start EXTRACTED TEXT

Let me summarize the problem again to hear opinions:

- Batch SQL users are used to execute SQL files sequentially (from top
to bottom).
- Batch SQL users are used to SQL statements being executed blocking.
One after the other. Esp. when moving around data with INSERT INTO.
- Streaming users prefer async execution because unbounded stream are
more frequent than bounded streams.
- We decided to make Flink Table API is async because in a programming
language it is easy to call `.await()` on the result to make it blocking.
- INSERT INTO statements in the current SQL Client implementation are
always submitted asynchrounous.
- Other client's such as Ververica platform allow only one INSERT INTO
or a STATEMENT SET at the end of a file that will run asynchrounously.

Questions:

- How should we execute statements in CLI and in file? Should there be a
difference?
- Should we have different behavior for batch and streaming?
- Shall we solve parts with a config option or is it better to make it
explicit in the SQL job definition because it influences the semantics
of multiple INSERT INTOs?

Let me summarize my opinion at the moment:

- SQL files should always be executed blocking by default. Because they
could potentially contain a long list of INSERT INTO statements. This
would be SQL standard compliant.
- If we allow async execution, we should make this explicit in the SQL
file via `BEGIN ASYNC; ... END;`.

end EXTRACTED TEXT

__TASKS__.
1 – Could you switch "profile" to "account" in the records, starting with the line containing "You are a GUI" and going on through the end of the records, and give those lines back with everything else unchanged and the pictures left out?
2 – Can you resume the discussion of blocking versus async SQL execution after its last sentence?
The text above has nothing to do with the records that come next.

start DATA ENTRIES

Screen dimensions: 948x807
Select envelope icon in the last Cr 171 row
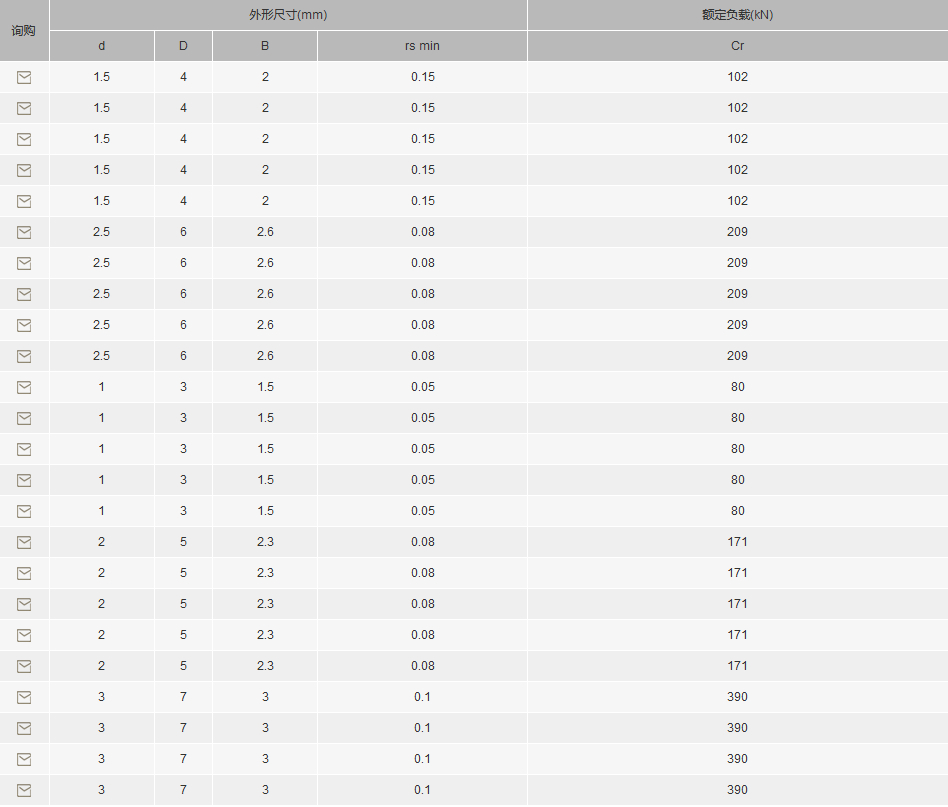pos(24,666)
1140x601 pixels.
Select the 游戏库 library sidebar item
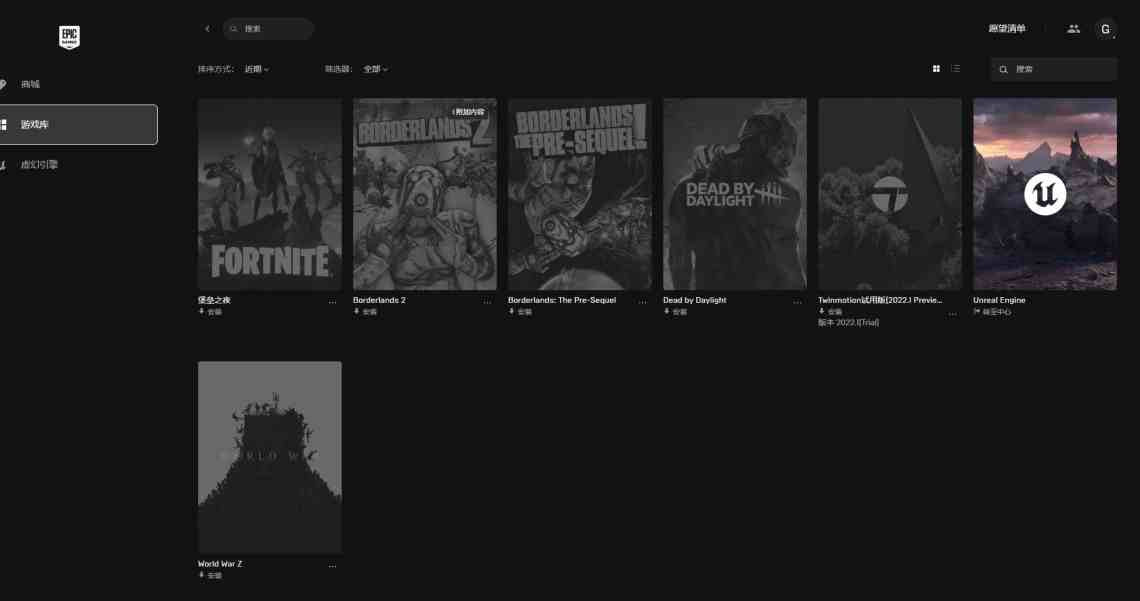pyautogui.click(x=78, y=125)
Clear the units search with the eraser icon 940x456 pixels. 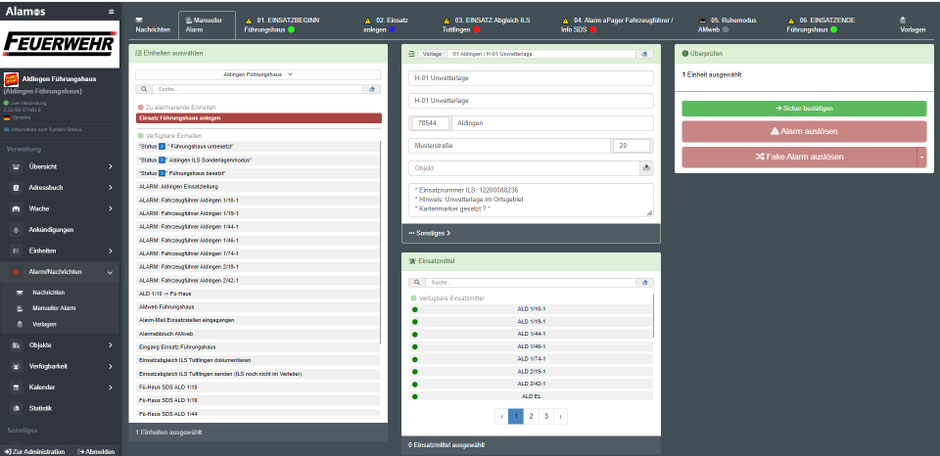click(371, 89)
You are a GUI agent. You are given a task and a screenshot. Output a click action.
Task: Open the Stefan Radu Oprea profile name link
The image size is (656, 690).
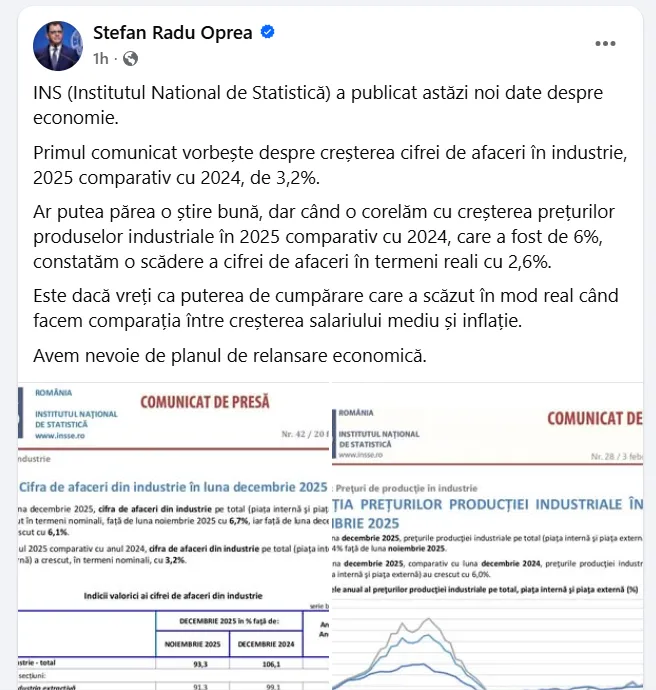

end DATA ENTRIES

__RESULTS BY TASK__.
1 –
You are a GUI agent. You are given a task and a screenshot. Output a click action.
Task: Open the Stefan Radu Oprea account name link
The image size is (656, 690).

2 –
- In the CLI, we always execute async to maintain the old behavior. We
can also assume that people are only using the CLI to fire statements
and close the CLI afterwards.

Alternative 1:
- We consider batch/streaming mode and block for batch INSERT INTO and
async for streaming INSERT INTO/STATEMENT SET

What do others think?

Regards,
Timo




On 05.02.21 04:03, Jark Wu wrote:

Hi all,

After an offline discussion with Timo and Kurt, we have reached some
consensus.
Please correct me if I am wrong or missed anything.

1) We will introduce "table.planner" and "table.execution-mode" instead

of

"sql-client" prefix,
and add `TableEnvironment.create(Configuration)` interface. These 2

options

can only be used
for tableEnv initialization. If used after initialization, Flink should
throw an exception. We may can
support dynamic switch the planner in the future.

2) We will have only one parser,
i.e. org.apache.flink.table.delegation.Parser. It accepts a string
statement, and returns a list of Operation. It will first use regex to
match some special statement,
   e.g. SET, ADD JAR, others will be delegated to the underlying Calcite
parser. The Parser can
have different implementations, e.g. HiveParser.

3) We only support ADD JAR, REMOVE JAR, SHOW JAR for Flink dialect. But

we

can allow
DELETE JAR, LIST JAR in Hive dialect through HiveParser.

4) We don't have a conclusion for async/sync execution behavior yet.

Best,
Jark



On Thu, 4 Feb 2021 at 17:50, Jark Wu <imj...@gmail.com> wrote:

Hi Ingo,

Since we have supported the WITH syntax and SET command since v1.9

[1][2],

and
we have never received such complaints, I think it's fine for such
differences.

Besides, the TBLPROPERTIES clause of CREATE TABLE in Hive also

requires

string literal keys[3],
and the SET <key>=<value> doesn't allow quoted keys [4].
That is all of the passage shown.